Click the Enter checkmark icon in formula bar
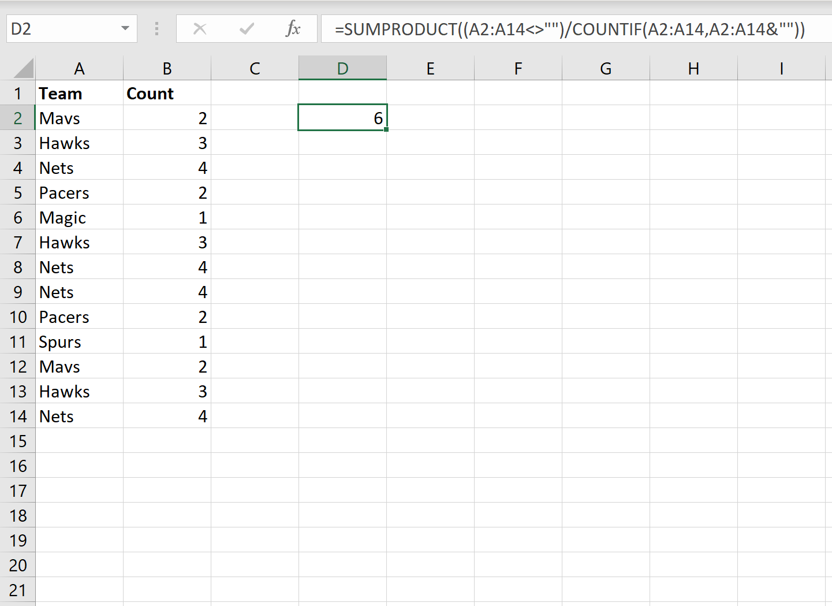This screenshot has height=606, width=832. coord(247,28)
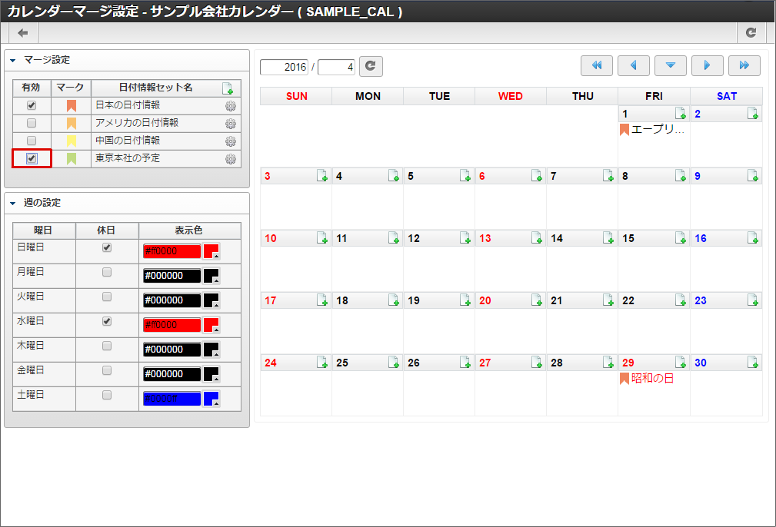Mark 土曜日 as a holiday
The height and width of the screenshot is (527, 776).
(x=107, y=395)
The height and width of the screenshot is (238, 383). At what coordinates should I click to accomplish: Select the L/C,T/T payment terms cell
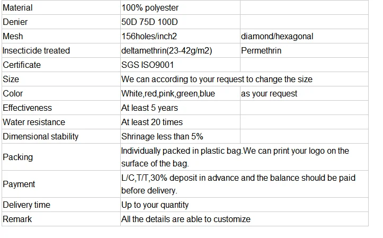coord(238,184)
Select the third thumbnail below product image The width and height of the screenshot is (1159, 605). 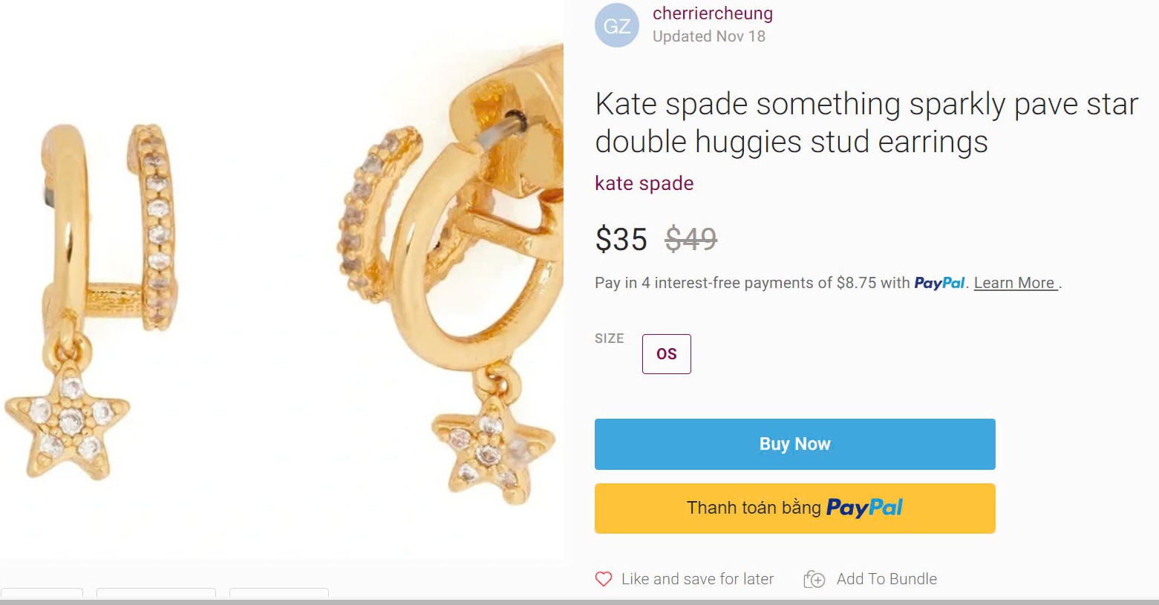(x=278, y=593)
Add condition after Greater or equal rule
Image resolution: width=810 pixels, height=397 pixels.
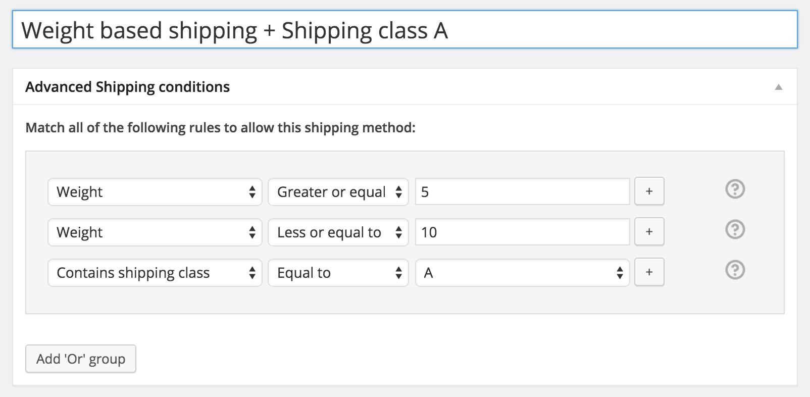(649, 191)
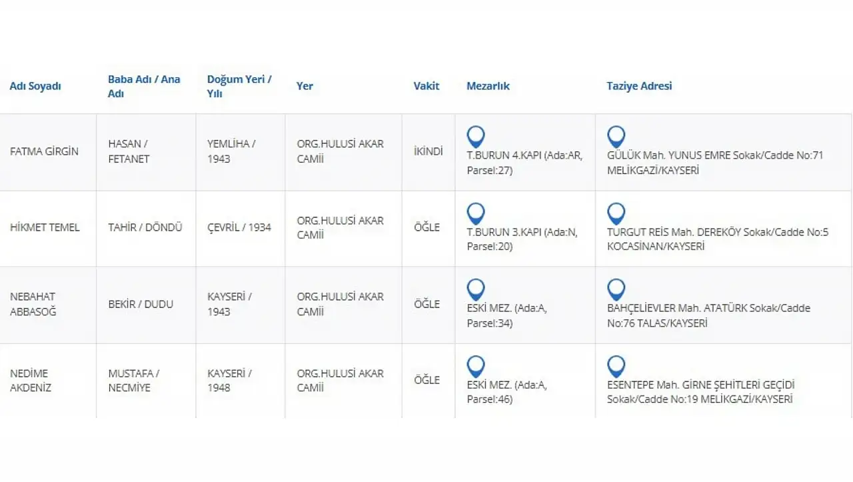Select the Yer column header
This screenshot has width=853, height=482.
(305, 86)
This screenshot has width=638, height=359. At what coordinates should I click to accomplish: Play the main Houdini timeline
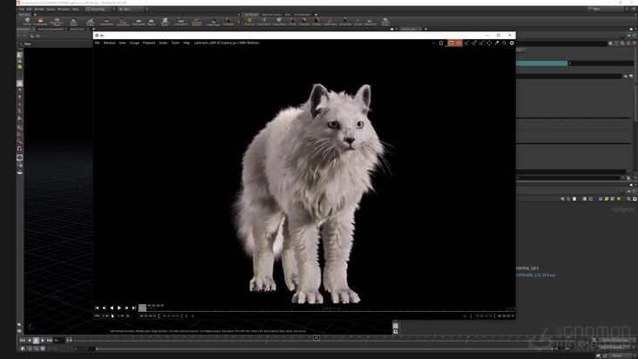[x=43, y=340]

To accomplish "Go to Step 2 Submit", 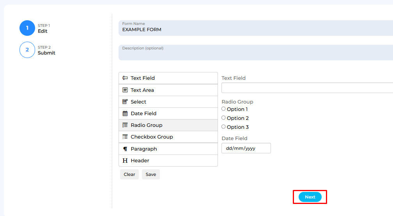I will [x=37, y=50].
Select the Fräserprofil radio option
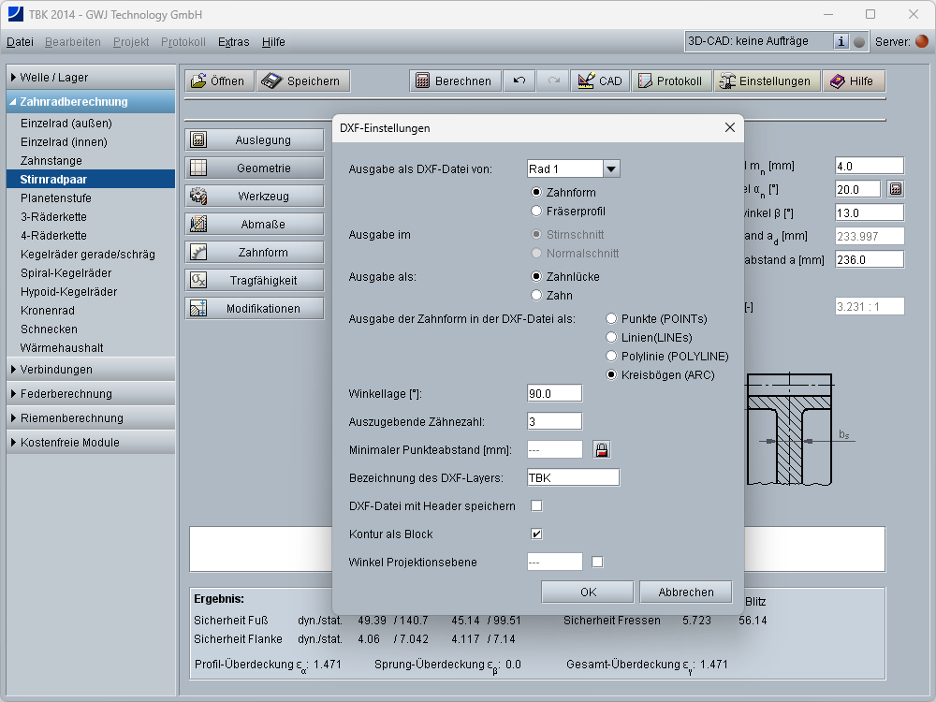 pos(536,212)
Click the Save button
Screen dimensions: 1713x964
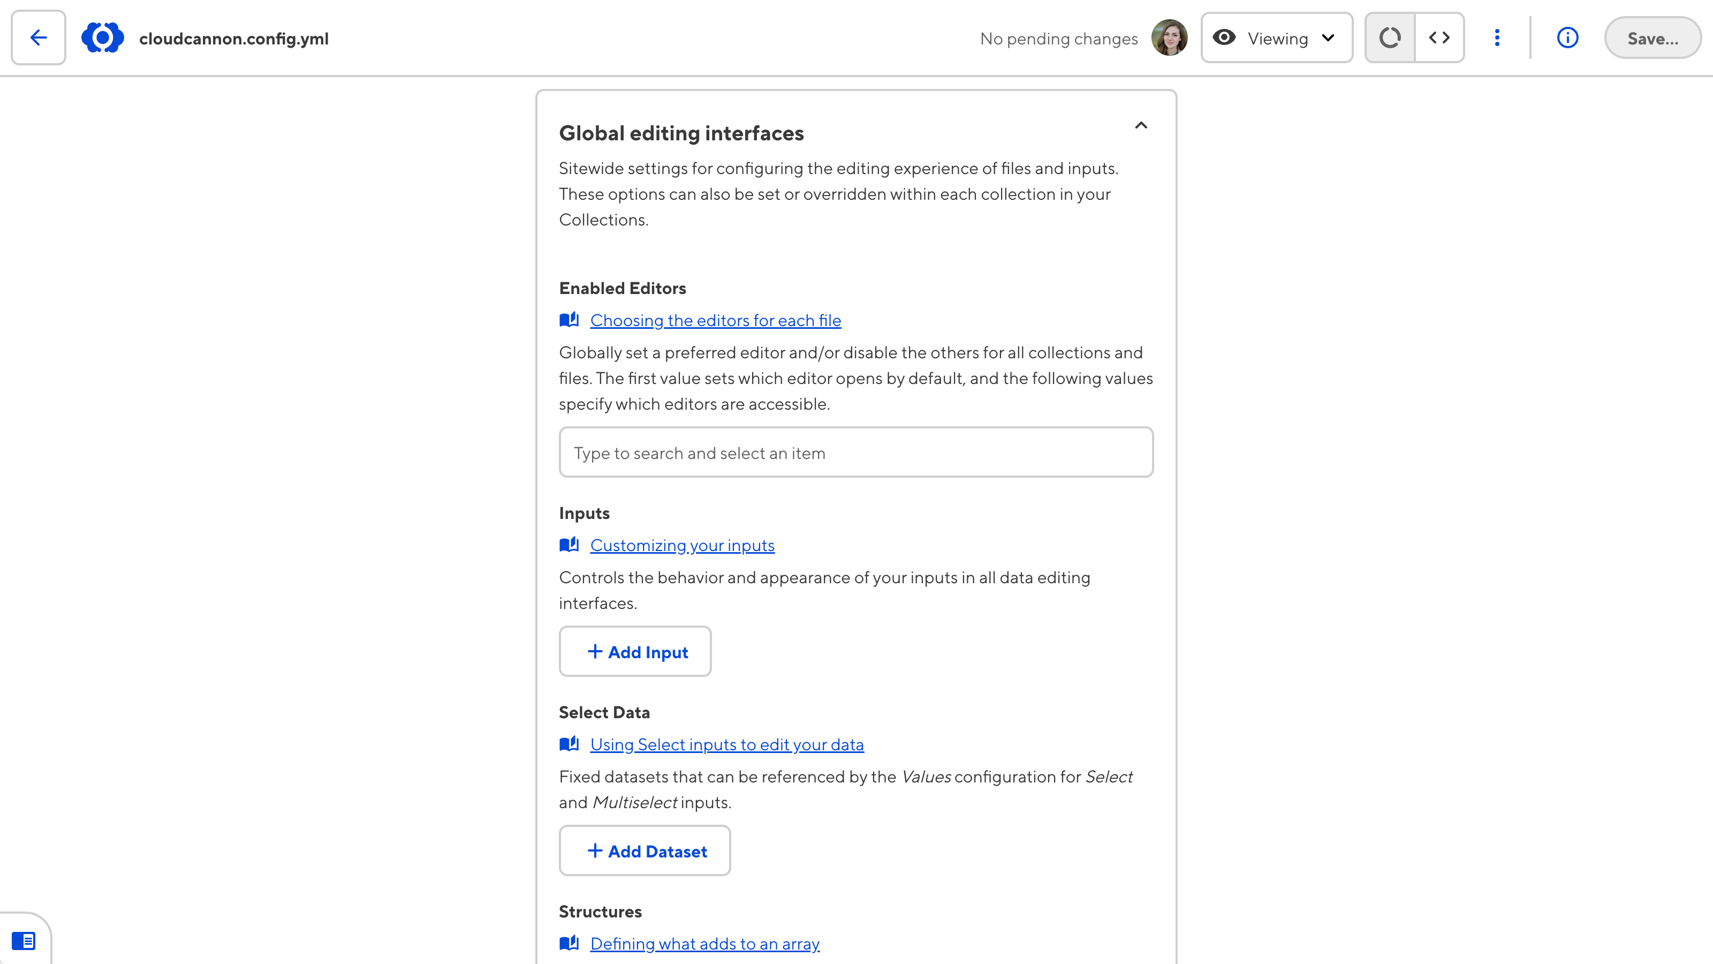(x=1653, y=37)
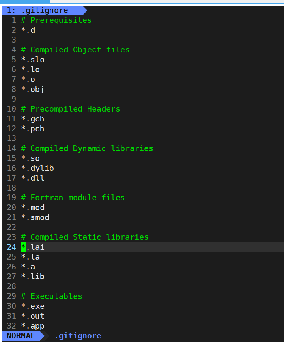This screenshot has height=342, width=284.
Task: Click the '*.lib' pattern
Action: (32, 277)
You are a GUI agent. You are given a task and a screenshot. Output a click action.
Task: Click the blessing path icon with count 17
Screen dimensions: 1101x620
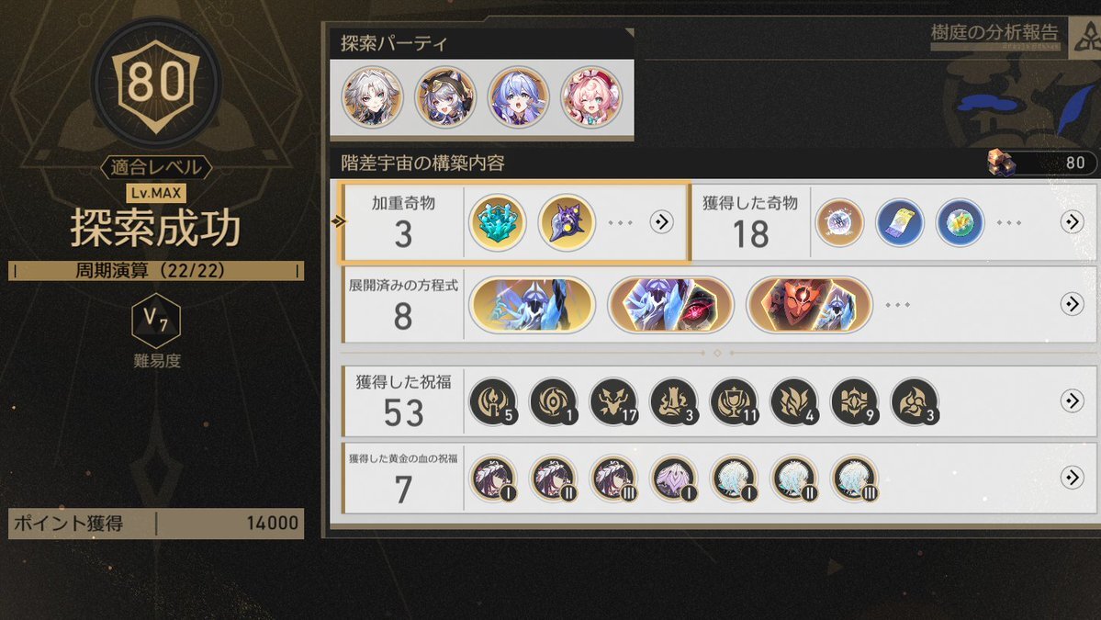[x=613, y=402]
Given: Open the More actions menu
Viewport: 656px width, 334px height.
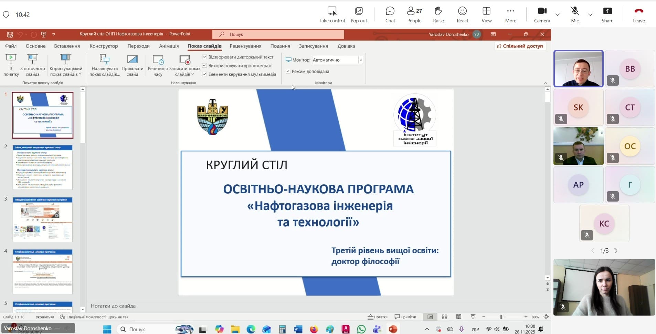Looking at the screenshot, I should tap(510, 15).
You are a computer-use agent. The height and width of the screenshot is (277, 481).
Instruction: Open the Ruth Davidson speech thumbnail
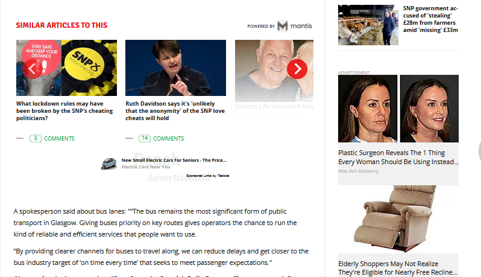tap(176, 68)
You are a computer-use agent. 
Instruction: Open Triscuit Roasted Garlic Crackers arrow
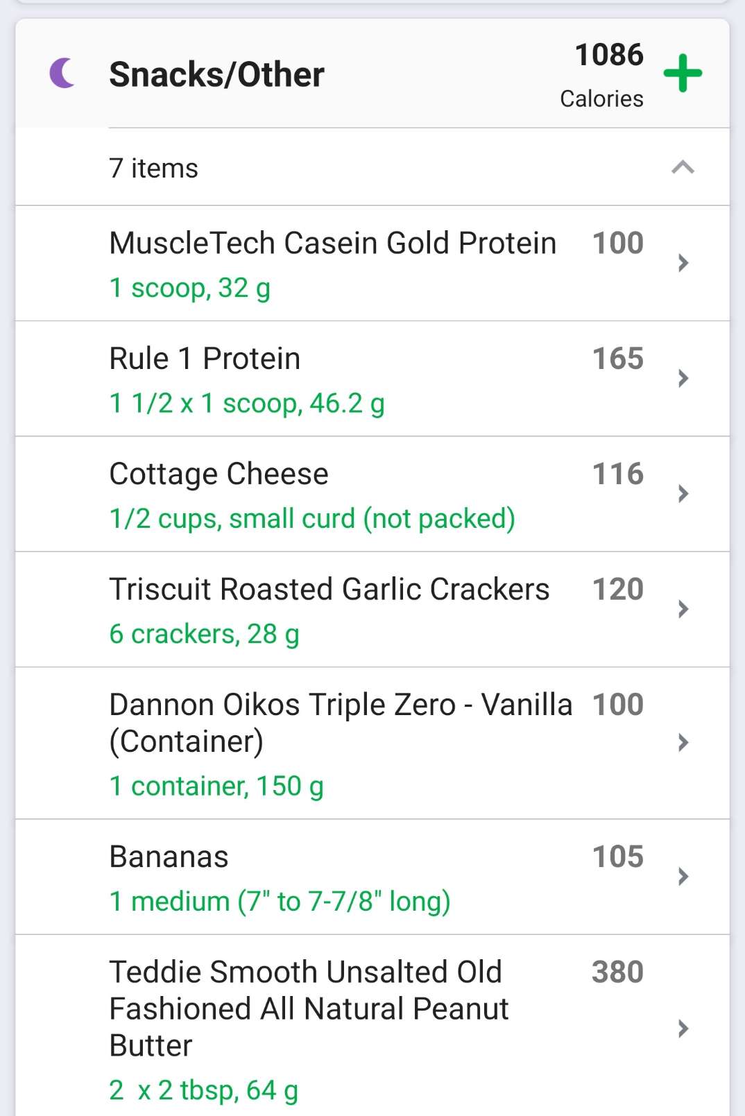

## Aim of the task
For the entries above, give only the number of lines that contain the word "computer".

## Final answer
2